Envie de…

Vous parler de la dépendance affective.

 

Difficile à identifier tant elle se rapproche de l’attachement. En terme de mouvement, l’attachement pourrait ressembler à un beau mouvement du cœur vers l’autre, une envie de partager, une forme de complicité vécue à deux. Alors, que comme son nom l’indique, la dépendance affective est un signe de dysfonctionnement relationnel, dans lequel vous dépendez de l’autre, jusqu’à conditionner votre comportement, dans le seul soucis de lui plaire et surtout … de ne pas le perdre. Cette peur de perdre va se jouer et se jouer encore comme un disque rayé coincé dans le même sillon.

La relation thérapeutique en Gestalt va explorer ce qui se passerait pour vous dans tous les scenarii possibles, y compris celui de perdre l’autre ?

Dans le travail que je propose, il est question de reprendre doucement de l’autonomie par rapport à la perspective de perte et plus généralement la liberté d’être dans toute forme de relation.


Partager quelque chose de l’énergie de vie.

 

Ce matin, j’ai suffisamment de temps entre deux consultations. Je décide de passer voir une amie. Lorsque je tape à sa porte, je réalise que je ne l’ai pas prévenue de mon envie de la voir et l’idée me traverse qu’elle puisse ne pas être là. Mais comme je viens de suivre mon envie, elle m’ouvre la porte.

Mon amie ne cesse de se plaindre, de tout et du reste. Bien connecté à moi dans cette relation amicale, je réalise que tout ce qu’elle me raconte ne me touche pas. Je suis juste là avec elle, une lumière forte traverse son salon et crée un halo dans ses cheveux. Ca, ça me touche dans l’instant. Je la coupe et partage ce que je vois dans la pièce. Elle se retourne, regarde et sourit. Nous sommes enfin ensemble.


Voir un film autour du deuil.

 

Dans son titre français, le film « beauté cachée » parle du deuil et de ses conséquences.

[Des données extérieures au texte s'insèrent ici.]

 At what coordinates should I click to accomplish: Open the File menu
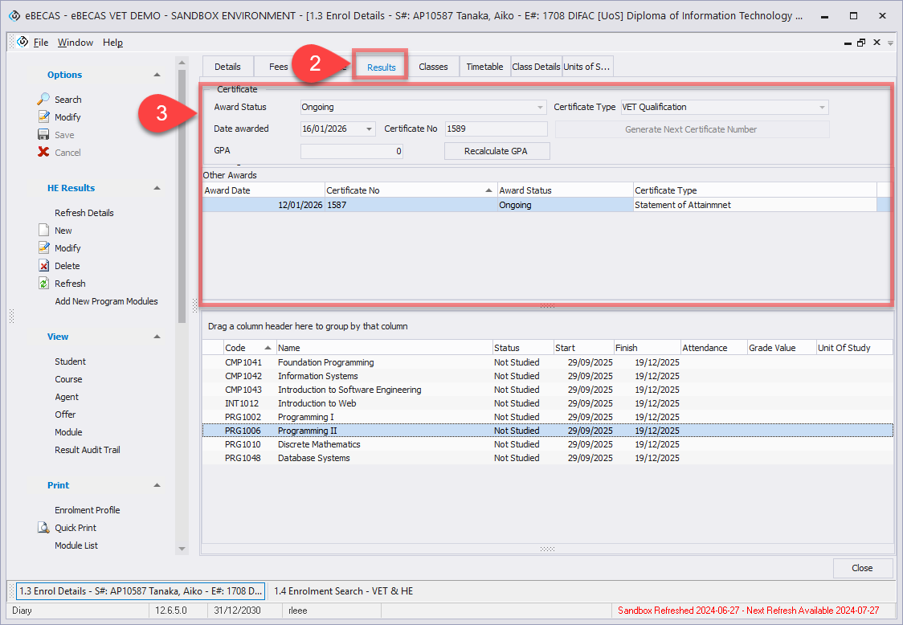point(41,43)
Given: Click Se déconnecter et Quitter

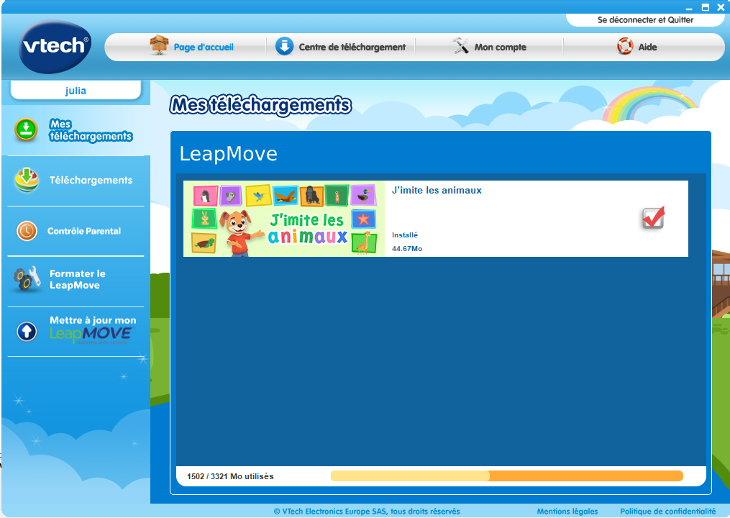Looking at the screenshot, I should click(x=645, y=20).
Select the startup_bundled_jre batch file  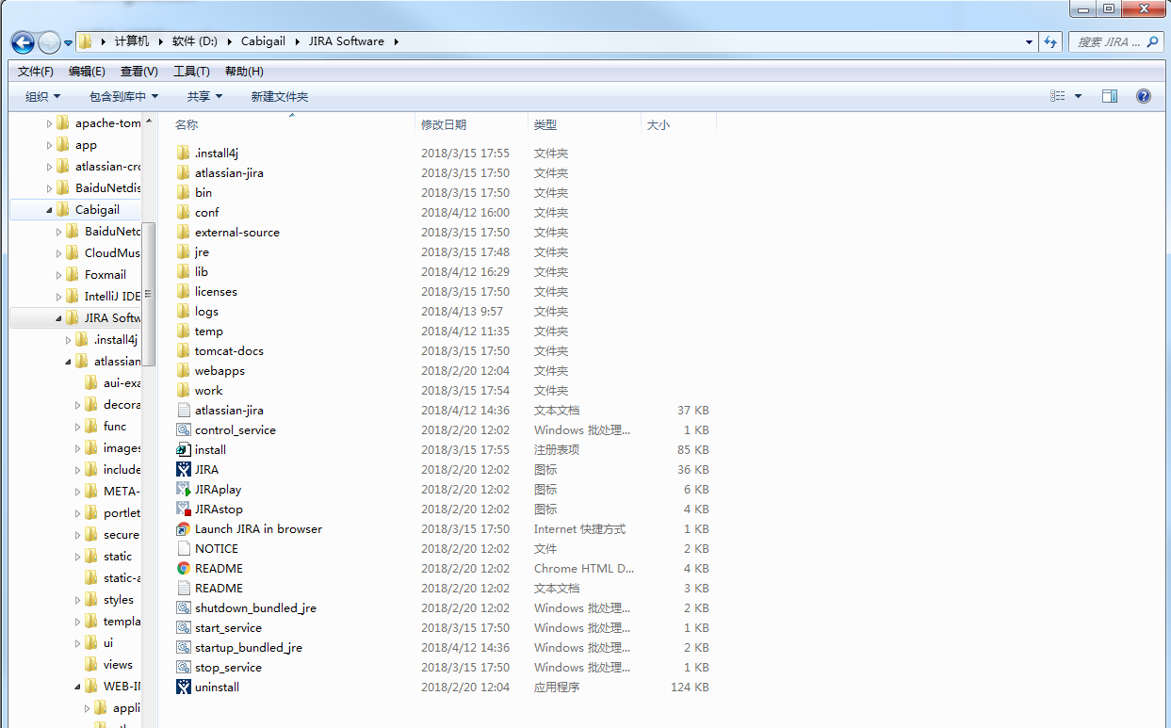point(248,647)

Un homme puissant et charismatique, chef d’une entreprise de communication new-yorkaise, créateur d’une méthode d’approche très spécifique et efficace autour du comportement et des besoins des consommateurs, est reconnu de tous. Il a tout, la gloire, la puissance, la reconnaissance et un seul enfant, une petite fille qui la fascine et dont il a tout à découvrir et à transmettre. Face à la maladie dont elle souffre, cet homme ne peut rien et doit assister à son affaiblissement jusqu’à son inéluctable fin. Dans ce film d’un scénario assez classique mais suffisamment fin pour ne pas en faire trop en terme émotionnel, nous voyons comment la perte d’un être cher peut entraîner celui qui en souffre au renoncement de tout. Howard Inlet va s’enfermer chez lui, totalement prostré, coupant les seuls liens qui aurait encore pu lui permettre encore de s’accrocher à la vie, sa femme et son travail. Il est juste là, dans l’incompréhension de ce qui lui arrive, une des première étape du deuil, le déni, l’impossibilité d’accepter le départ de sa fille. Il survit plus qu’il ne vit.

Je vous encourage à voir ce film sans le moindre à priori. Comme beaucoup de films américains, il va à l’essentiel et cet essentiel est bien suffisant. Il nous montre, non seulement comment la première étape d’un deuil est importante et longue. Et être tenté de tomber dans la sur-activité ni changera rien. Un deuil ne s’évite pas, il faut le traverser. Il montre aussi comment la perte nous renvoie au sens même de notre vie, aux questionnements qui s’y associent et aux décisions de changement de cap que nous choisissons parfois de prendre. La perte, le deuil d’une vie, non seulement nous renvoie à nos propres fragilités, mais à la conscience du chemin que nous parcourons tous entre notre arrivée au monde et la conscience de notre mort, inéluctable.

Dans mon travail, j’accompagne beaucoup de mes clients dans des deuils, non seulement de personnes qui leurs sont chers et qui ne sont plus, mais aussi des deuils de séparations, avec quelques couples qui viennent me voir pour se séparer « proprement ».

En fait, mes clients ont souvent un deuil à faire, sur des idées reçues ou transmises qui n’ont plus de sens pour eux, sur la perte d’un emploi et l’insécurité que cela engendre, sur toute forme d’idéalisation qui ne résistent pas à l’épreuve du réel, jusqu’à la nécessité de changer quelque chose d’eux-mêmes, pour ne plus occuper la place de celui qui souffre sur la scène de leur vie.

Ce film est un bel hymne à la vie, envers et contre tout.